WORK TO COMPLETE:
**a)** According to the article on Metro Vancouver politics, in what year did B.C. decide to extend municipal terms from three to four years?
**b)** From the article on Metro Vancouver politics, list every mayor named as having announced they will not seek re-election in October, with the municipality of each.

2018 will be a year of upheaval in Metro Vancouver politics

As many as half of region’s 21 mayors might not run again

It is time to go out on a limb and make a prediction about the forthcoming municipal elections happening this October: 2018 will be a year of upheaval on city councils in Metro Vancouver.

New campaign finance rules, extended terms in office and a simmering frustration of voters will drive many candidates out of politics, and will result in many new faces in council chambers across B.C.

Of all the recent legislative changes in B.C. municipal politics, the decision in 2013 to extend terms of municipal governments from three to four years appears to be having the most immediate impact.

Mayors and councillors across Metro Vancouver are increasingly leaving their names off the ballot, in part because of the extended time commitment.

Signs of change: Port Coquitlam’s lame duck mayor and his council to vote themselves a pay raise this year. Click image for story.

Maple Ridge’s Nicole Read, Port Coquitlam’s Greg Moore (also Metro Vancouver Regional District chair), Delta’s Lois Jackson, and Vancouver’s Gregor Robertson are just some of the mayors who have announced they will not seek re-election in October.

As many as half of Metro Vancouver’s 21 mayors might not run again, and many councillors will also indicate their willingness to run for another four-year term. As I have written about previously, many local politicians exceed their “best before date” after 10 years in office.

The dearth of high-profile names coming forward (so far) to seek the job of Vancouver’s mayor post-Robertson also speaks to the diminishing appeal of municipal office. While the remuneration has become marginally better, the time commitment continues to be grueling both personally and on family members.

[Records excerpted from a collection]
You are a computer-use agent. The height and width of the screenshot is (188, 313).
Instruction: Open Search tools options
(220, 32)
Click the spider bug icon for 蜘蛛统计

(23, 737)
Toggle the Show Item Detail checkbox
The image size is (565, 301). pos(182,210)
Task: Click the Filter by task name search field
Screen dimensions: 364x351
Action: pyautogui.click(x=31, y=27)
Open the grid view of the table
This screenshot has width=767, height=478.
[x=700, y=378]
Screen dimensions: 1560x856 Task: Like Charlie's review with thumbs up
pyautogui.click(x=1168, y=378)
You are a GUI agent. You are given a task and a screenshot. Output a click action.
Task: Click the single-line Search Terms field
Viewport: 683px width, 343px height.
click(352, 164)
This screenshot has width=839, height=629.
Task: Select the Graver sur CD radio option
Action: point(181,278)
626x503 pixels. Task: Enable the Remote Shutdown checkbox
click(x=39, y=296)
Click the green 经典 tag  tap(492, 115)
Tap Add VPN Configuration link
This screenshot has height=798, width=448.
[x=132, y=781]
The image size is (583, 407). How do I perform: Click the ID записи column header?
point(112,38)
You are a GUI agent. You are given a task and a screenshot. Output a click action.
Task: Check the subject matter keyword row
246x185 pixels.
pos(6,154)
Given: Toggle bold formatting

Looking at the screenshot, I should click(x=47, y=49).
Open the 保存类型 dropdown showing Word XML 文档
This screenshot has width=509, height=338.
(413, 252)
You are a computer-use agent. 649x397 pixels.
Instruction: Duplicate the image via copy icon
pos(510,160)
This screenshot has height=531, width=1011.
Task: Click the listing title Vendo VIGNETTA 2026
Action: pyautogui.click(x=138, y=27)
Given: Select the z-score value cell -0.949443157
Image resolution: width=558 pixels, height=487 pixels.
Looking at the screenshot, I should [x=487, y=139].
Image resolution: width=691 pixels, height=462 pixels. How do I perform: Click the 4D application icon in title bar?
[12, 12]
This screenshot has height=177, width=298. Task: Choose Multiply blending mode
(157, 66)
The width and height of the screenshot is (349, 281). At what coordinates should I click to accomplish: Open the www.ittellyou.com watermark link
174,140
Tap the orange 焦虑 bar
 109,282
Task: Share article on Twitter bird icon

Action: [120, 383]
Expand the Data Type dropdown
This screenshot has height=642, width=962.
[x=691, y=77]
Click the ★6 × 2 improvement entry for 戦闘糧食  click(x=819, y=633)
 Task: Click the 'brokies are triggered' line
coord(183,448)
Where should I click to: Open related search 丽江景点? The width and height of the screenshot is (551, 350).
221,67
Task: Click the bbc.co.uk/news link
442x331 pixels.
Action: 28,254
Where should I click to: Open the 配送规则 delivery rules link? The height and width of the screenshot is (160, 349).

ANSWERS TO THE PROBLEMS:
**a)** 2013

**b)**
- Nicole Read, Maple Ridge
- Greg Moore, Port Coquitlam
- Lois Jackson, Delta
- Gregor Robertson, Vancouver